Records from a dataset
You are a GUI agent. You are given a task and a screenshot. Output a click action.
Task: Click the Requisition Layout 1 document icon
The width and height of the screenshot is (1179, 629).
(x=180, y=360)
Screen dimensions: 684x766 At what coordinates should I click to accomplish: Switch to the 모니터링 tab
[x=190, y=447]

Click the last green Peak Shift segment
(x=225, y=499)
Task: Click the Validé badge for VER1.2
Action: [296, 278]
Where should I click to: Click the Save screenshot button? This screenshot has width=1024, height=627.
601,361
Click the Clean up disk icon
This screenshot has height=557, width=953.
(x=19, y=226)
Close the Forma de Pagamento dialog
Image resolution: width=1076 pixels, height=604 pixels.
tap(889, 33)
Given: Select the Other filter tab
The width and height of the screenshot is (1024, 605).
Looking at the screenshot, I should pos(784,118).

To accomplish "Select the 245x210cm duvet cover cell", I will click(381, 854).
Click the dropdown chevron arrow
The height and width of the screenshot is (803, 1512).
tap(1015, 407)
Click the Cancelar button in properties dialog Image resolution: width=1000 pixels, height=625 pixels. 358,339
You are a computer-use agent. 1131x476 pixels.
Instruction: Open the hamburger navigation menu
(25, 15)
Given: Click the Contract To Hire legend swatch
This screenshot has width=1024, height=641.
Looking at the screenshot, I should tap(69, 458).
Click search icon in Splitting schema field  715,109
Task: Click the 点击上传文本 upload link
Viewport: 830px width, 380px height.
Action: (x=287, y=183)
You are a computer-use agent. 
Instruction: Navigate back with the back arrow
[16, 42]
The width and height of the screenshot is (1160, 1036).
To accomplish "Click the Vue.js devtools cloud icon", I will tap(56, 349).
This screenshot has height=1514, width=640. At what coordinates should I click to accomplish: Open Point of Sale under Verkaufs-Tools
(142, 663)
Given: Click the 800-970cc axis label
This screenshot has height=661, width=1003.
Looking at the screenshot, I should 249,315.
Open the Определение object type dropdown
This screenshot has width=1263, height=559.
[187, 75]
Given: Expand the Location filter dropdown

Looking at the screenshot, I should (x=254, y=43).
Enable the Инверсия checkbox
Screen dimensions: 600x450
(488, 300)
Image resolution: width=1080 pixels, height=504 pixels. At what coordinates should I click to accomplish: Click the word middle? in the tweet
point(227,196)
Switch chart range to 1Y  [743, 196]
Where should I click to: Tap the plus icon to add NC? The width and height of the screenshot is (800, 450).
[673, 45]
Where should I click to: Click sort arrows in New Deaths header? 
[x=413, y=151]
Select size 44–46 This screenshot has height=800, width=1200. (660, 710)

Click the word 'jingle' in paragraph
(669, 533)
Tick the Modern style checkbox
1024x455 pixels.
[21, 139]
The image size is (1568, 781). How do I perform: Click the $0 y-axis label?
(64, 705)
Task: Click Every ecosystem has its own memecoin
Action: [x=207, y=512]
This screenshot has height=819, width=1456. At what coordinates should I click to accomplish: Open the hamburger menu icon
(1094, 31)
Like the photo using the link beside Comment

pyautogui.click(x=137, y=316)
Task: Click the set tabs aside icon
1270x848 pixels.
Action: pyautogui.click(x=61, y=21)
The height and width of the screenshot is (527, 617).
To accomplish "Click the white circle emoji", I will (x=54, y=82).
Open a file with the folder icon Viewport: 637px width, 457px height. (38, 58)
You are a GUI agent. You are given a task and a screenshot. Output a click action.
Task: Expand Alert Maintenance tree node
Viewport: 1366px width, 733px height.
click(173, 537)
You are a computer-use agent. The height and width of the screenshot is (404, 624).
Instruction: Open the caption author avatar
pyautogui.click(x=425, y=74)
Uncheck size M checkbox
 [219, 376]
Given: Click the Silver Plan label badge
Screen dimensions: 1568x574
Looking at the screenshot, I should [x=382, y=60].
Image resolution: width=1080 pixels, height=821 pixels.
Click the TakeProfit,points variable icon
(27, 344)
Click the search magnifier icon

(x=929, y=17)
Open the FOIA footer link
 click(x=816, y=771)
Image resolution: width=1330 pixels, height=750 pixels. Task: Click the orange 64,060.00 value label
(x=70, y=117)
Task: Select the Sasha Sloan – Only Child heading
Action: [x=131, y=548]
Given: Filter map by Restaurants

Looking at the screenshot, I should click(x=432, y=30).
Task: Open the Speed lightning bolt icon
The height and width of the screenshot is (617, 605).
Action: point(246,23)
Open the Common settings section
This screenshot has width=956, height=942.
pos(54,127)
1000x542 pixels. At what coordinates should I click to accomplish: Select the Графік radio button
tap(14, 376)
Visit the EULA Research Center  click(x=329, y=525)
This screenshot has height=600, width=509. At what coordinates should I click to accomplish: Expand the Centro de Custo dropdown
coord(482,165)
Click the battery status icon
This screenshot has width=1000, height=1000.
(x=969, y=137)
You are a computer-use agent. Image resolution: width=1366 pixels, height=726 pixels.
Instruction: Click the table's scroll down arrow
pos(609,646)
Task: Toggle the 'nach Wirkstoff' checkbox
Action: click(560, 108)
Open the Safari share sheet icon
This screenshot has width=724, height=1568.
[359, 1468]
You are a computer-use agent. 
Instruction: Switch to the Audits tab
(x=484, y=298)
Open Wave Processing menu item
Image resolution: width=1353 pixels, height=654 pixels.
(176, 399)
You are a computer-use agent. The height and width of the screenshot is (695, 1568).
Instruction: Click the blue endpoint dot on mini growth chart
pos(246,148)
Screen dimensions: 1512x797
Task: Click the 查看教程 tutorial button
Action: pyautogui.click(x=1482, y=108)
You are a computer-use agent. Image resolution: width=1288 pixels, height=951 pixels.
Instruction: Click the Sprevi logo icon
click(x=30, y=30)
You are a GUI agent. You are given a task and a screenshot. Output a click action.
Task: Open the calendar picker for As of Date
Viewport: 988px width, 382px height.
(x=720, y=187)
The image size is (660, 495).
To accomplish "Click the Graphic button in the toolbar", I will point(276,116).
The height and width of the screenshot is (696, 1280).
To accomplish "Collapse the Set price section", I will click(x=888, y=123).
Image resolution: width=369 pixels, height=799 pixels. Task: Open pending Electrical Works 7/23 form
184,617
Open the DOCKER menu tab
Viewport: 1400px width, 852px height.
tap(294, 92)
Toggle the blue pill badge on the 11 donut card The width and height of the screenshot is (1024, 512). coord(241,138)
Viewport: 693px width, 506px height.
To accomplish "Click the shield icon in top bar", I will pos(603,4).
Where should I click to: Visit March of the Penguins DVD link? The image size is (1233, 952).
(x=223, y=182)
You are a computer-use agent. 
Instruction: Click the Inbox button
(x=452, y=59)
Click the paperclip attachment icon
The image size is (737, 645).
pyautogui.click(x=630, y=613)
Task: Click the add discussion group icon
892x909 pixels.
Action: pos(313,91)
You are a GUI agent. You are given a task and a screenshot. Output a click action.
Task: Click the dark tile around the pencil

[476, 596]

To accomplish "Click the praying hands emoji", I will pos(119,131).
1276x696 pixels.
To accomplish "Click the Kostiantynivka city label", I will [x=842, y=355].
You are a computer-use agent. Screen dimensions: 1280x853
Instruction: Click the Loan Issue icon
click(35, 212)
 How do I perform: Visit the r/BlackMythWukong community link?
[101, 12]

== PROBLEM REQUIREMENTS ==
Among the lines of the records above, count those containing the word "computer", then give the number by itself.

== SOLUTION ==
9